EXERCISE REQUIREMENTS >> Quote the lines below exactly, from the one that holds "Gear (712, 123)" through the final line of the records, and only those.

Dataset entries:
-=-=-=-=-
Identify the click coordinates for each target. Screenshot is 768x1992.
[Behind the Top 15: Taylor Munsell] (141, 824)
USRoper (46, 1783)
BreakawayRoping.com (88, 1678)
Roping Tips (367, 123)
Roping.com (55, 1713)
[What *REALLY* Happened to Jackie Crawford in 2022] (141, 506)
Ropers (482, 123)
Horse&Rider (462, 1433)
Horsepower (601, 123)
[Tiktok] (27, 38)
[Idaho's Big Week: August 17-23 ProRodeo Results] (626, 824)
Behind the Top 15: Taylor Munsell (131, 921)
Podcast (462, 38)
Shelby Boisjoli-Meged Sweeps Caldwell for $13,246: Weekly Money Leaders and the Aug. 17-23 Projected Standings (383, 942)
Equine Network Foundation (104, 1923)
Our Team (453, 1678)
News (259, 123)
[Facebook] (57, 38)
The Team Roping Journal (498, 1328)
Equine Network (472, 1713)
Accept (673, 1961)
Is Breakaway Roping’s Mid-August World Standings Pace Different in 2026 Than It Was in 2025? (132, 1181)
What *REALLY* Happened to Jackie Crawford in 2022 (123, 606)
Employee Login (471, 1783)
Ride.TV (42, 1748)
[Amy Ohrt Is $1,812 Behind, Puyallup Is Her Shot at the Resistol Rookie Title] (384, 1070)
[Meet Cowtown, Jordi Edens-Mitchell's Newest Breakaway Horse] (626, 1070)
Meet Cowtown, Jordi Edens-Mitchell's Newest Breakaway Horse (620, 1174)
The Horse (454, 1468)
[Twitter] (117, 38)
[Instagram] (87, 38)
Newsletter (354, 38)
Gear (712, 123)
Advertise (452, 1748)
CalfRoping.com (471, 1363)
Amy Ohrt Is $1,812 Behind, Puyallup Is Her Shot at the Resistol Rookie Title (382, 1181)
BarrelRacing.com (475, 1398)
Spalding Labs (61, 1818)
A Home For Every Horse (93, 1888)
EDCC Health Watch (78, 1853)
-=-=-=-=-
OUTPUT OF THE EXERCISE >>
Gear (712, 123)
Advertise (452, 1748)
CalfRoping.com (471, 1363)
Amy Ohrt Is $1,812 Behind, Puyallup Is Her Shot at the Resistol Rookie Title (382, 1181)
BarrelRacing.com (475, 1398)
Spalding Labs (61, 1818)
A Home For Every Horse (93, 1888)
EDCC Health Watch (78, 1853)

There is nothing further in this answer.